=== Source excerpt ===
++++
Features include a wonderful 10 speaker Bose premium audio system, infotainment system, automatic climate control, heated steering wheel … and a lot more
By Nauman Farooq
The arrival of the first Mazda CX-5, spelled the end of the CX-7 model, and while I wasn’t a fan of the CX-7 (noisy cabin, terrible fuel economy), I did like the way it handled, and I liked the way it went! The latter was due to its turbocharged 2.3L four-cylinder motor that was good for 244 hp. This combination of its good chassis, excellent steering, and turbo oomph made for a pretty entertaining vehicle, especially if you were on a mountain pass!
That is exactly what I found when I navigated through the Pacheco Pass in California in a CX-7 Turbo. It just ate up the twisty turning miles of this scenic mountain pass with poise, and kept me smiling the whole way.
When Mazda introduced the CX-5 in 2012, it held a drive event in California, at the then Mazda sponsored Laguna Seca Raceway (which now has Weathertech as their title sponsor), to show how well it can handle. Sure, the gen-one CX-5 handled decently well, but it lacked the power to pull you out of a corner quickly; in short, I was missing the turbocharged CX-7.
When Mazda introduced the second-gen CX-9 model -circa 2016- it came with a turbocharged motor, and hence it performed very well. However, the CX-9 is a rather large vehicle, so not exactly the type you’d throw around on a twisty road. So, wouldn’t it be nice to have this turbocharged motor in a smaller, lighter vehicle, like the CX-5?
I guess, Mazda was thinking the same thing, and while the second-gen CX-5 model didn’t come equipped with turbo power upon its launch in 2017, this boosted motor is available as an option with the 2019 model. So, has the CX-5 finally become the vehicle I had always wanted it to be? Let’s look at it in detail, to find out:
Styling: In the looks department, there are no visual changes between the non-turbo CX-5 (GX, GS, GT) model and the turbocharged (Signature) model. In fact, there aren’t even any ‘Turbo’ badges on the vehicle, or on the engine cover – Mazda surely doesn’t want to shout out about the turbo goodness that their vehicle possesses. So, if you’re the type to keep things quiet, than you’d like the understated look of the CX-5 Signature – me, I’d definitely have some ‘Turbo’ badges on the body of the vehicle.
While the 2019 Mazda CX-5 is a nice looking vehicle, it doesn’t look exciting enough for me; however, there are no exciting looking vehicles in this segment at this price, which is sad!
++++
=== Collected material ===
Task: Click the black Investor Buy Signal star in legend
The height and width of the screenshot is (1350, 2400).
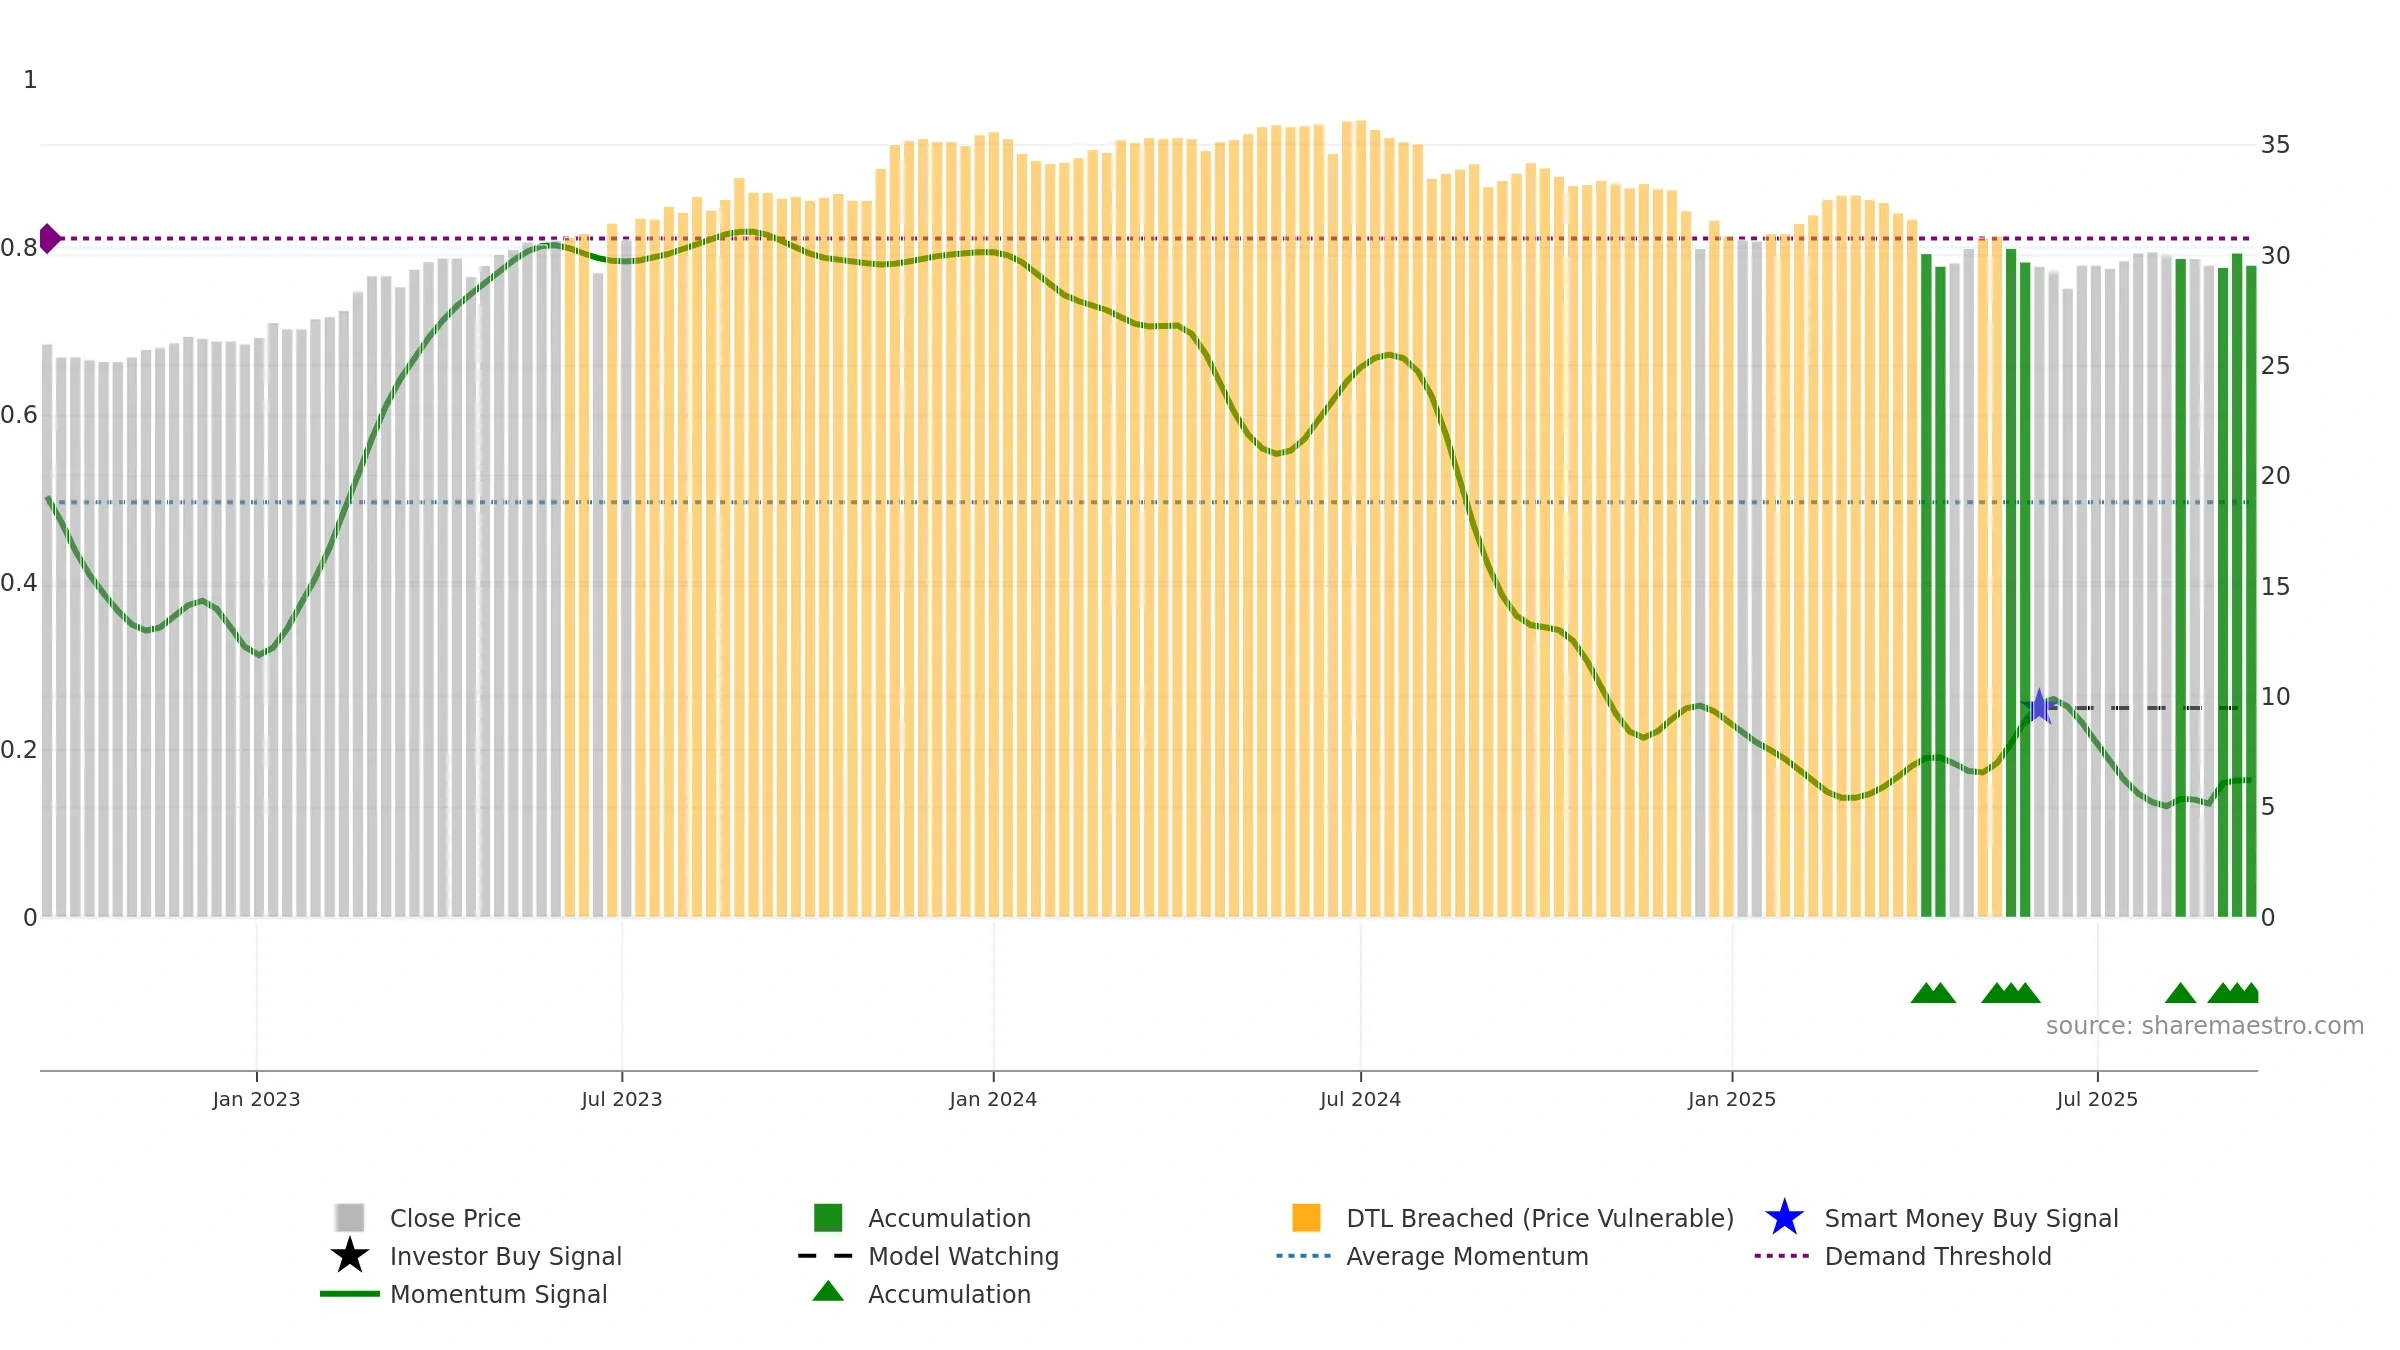Action: 349,1256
++++
=== Exercise requirements ===
#1 Could you condense the paragraph in the Mazda CX-5 review that begins "When Mazda introduced the second-gen CX-9" into a shorter version that keeps its main facts?
#2 Would you copy everything in the Mazda CX-5 review from "When Mazda introduced the CX-5" down to "like the CX-5?", word for word?

=== The answers ===
#1 Mazda's second-generation CX-9, introduced around 2016, had a turbocharged engine and performed very well. It is a large vehicle, though, and not one to throw around on a twisty road. The writer wonders whether that turbocharged engine would be better in a smaller, lighter vehicle such as the CX-5.

#2
When Mazda introduced the CX-5 in 2012, it held a drive event in California, at the then Mazda sponsored Laguna Seca Raceway (which now has Weathertech as their title sponsor), to show how well it can handle. Sure, the gen-one CX-5 handled decently well, but it lacked the power to pull you out of a corner quickly; in short, I was missing the turbocharged CX-7.
When Mazda introduced the second-gen CX-9 model -circa 2016- it came with a turbocharged motor, and hence it performed very well. However, the CX-9 is a rather large vehicle, so not exactly the type you’d throw around on a twisty road. So, wouldn’t it be nice to have this turbocharged motor in a smaller, lighter vehicle, like the CX-5?